*Supplied information*:
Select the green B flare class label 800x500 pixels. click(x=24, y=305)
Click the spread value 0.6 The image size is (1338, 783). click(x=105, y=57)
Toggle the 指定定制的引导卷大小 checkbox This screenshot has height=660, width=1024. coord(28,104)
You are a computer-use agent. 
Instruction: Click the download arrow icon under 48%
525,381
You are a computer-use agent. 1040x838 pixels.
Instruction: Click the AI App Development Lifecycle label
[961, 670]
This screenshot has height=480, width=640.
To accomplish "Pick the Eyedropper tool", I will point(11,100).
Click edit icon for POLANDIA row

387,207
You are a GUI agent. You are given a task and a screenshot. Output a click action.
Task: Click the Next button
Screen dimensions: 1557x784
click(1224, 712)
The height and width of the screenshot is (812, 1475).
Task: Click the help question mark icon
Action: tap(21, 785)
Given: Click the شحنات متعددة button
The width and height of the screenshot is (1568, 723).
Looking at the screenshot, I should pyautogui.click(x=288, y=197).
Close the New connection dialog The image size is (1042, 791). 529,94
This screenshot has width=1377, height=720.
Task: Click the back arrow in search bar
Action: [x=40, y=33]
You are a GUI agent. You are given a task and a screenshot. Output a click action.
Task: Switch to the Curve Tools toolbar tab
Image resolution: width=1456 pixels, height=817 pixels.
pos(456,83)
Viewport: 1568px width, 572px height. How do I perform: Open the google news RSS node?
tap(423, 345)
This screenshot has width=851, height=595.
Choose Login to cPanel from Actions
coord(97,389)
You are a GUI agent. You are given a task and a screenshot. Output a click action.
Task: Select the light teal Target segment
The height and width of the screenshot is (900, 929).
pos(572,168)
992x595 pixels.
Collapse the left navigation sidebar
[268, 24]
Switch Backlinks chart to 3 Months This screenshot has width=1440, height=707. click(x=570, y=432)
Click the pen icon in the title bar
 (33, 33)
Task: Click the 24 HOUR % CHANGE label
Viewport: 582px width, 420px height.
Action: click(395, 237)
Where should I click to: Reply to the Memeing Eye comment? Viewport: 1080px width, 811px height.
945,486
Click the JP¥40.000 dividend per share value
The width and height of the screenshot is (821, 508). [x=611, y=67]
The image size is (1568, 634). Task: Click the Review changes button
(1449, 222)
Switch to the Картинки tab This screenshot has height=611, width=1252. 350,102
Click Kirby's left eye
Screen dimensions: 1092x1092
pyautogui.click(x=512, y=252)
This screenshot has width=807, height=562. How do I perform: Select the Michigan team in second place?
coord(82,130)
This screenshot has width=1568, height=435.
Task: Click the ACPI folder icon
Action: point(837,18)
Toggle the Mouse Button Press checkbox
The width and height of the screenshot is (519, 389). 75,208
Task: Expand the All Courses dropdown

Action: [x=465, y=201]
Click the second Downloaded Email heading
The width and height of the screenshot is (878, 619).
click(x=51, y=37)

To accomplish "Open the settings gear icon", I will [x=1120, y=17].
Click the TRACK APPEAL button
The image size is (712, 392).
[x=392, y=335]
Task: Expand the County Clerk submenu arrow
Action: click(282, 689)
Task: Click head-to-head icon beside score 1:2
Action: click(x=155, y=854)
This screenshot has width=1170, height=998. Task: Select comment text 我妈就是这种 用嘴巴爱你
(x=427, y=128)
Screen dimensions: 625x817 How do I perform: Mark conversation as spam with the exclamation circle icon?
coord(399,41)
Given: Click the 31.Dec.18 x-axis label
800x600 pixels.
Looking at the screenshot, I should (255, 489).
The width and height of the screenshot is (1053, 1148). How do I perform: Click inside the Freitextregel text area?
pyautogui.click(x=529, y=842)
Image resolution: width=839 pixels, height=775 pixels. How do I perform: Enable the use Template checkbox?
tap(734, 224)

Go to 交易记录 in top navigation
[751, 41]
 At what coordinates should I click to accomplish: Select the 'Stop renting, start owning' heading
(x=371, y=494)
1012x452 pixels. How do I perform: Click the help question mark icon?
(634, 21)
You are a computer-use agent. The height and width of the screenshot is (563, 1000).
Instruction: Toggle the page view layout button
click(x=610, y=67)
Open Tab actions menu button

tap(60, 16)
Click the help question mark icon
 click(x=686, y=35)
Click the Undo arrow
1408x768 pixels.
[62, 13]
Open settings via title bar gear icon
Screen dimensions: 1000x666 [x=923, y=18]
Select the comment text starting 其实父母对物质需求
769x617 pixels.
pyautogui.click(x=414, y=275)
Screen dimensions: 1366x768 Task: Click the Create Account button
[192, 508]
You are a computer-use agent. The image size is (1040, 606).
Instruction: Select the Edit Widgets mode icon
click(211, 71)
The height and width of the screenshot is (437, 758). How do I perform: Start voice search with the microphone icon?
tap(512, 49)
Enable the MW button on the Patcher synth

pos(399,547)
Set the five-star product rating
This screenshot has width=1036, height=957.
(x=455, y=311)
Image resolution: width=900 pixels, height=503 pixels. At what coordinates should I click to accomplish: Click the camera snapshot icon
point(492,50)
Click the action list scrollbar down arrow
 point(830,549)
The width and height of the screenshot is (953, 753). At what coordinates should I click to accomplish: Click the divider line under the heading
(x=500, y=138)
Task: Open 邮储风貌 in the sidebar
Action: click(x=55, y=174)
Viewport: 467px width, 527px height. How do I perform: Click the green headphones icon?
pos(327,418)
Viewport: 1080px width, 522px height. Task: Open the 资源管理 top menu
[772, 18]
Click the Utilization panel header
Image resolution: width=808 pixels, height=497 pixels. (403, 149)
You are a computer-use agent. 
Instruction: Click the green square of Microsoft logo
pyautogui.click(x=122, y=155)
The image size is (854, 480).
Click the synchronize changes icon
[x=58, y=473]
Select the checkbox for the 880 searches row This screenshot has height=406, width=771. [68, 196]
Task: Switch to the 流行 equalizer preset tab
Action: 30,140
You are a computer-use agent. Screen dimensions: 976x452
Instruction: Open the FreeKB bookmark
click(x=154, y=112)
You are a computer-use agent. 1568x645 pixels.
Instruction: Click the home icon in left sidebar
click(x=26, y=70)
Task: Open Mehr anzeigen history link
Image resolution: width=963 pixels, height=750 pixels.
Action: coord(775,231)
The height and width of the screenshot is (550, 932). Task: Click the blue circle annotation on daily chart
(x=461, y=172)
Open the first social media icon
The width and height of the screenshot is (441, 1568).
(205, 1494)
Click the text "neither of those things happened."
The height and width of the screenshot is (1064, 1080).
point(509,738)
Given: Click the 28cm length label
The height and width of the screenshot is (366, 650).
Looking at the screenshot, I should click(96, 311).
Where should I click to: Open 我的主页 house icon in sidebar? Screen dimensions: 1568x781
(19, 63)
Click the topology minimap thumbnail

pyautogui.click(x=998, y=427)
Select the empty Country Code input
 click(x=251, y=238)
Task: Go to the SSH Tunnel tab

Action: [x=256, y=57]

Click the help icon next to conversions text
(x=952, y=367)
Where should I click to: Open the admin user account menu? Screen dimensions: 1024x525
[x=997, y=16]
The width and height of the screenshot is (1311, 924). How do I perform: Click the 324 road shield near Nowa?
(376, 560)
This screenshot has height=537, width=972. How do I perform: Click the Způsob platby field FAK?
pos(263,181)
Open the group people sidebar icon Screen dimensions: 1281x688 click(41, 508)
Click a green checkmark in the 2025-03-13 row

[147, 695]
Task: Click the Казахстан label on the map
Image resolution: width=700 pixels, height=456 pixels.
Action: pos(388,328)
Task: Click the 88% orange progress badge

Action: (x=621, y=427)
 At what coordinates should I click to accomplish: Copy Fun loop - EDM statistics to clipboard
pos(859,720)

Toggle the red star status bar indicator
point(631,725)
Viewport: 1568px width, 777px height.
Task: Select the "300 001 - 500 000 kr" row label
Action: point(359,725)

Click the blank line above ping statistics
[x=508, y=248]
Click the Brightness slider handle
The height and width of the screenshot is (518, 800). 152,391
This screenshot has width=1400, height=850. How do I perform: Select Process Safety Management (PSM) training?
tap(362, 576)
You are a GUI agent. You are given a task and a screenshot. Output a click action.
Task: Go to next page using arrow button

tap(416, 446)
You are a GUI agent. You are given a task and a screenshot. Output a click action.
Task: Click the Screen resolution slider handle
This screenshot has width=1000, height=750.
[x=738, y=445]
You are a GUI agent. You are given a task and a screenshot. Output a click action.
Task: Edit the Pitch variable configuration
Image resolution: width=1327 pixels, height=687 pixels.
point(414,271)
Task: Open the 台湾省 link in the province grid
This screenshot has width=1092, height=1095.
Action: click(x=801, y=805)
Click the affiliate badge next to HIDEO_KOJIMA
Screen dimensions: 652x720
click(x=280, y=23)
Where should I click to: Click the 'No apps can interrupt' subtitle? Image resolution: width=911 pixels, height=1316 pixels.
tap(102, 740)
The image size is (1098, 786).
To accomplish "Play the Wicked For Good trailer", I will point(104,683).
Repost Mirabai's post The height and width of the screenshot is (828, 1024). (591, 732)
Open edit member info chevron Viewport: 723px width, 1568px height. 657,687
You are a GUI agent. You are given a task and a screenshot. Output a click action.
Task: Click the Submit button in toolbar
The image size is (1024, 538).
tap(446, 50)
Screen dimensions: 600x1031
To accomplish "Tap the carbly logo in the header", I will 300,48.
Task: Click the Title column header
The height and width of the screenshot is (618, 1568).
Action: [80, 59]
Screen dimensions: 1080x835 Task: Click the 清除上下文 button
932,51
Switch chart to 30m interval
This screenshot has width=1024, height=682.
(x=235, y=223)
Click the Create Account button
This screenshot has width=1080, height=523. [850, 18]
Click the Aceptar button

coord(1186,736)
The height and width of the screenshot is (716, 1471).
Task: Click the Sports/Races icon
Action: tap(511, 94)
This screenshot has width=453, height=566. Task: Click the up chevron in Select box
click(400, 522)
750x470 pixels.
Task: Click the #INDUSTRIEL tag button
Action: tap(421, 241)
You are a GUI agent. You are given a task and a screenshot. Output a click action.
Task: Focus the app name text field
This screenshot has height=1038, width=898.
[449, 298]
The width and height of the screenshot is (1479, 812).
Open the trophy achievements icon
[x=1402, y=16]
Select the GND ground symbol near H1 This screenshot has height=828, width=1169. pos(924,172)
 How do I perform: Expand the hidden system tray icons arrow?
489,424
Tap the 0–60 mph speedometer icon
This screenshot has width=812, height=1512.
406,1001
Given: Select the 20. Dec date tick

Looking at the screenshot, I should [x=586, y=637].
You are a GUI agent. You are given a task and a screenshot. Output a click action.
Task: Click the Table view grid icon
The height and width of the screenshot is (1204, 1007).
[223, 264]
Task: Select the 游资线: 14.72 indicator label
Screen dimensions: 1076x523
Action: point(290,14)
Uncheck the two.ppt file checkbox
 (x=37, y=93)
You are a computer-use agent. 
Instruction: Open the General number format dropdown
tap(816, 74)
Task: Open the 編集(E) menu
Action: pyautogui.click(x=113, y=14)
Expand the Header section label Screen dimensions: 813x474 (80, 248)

*What is being asked*:
Only the lines holding the string "toolbar" are needed; copy each of them from the material above.

*Your response*:
Task: Switch to the Curve Tools toolbar tab
Task: Click the Submit button in toolbar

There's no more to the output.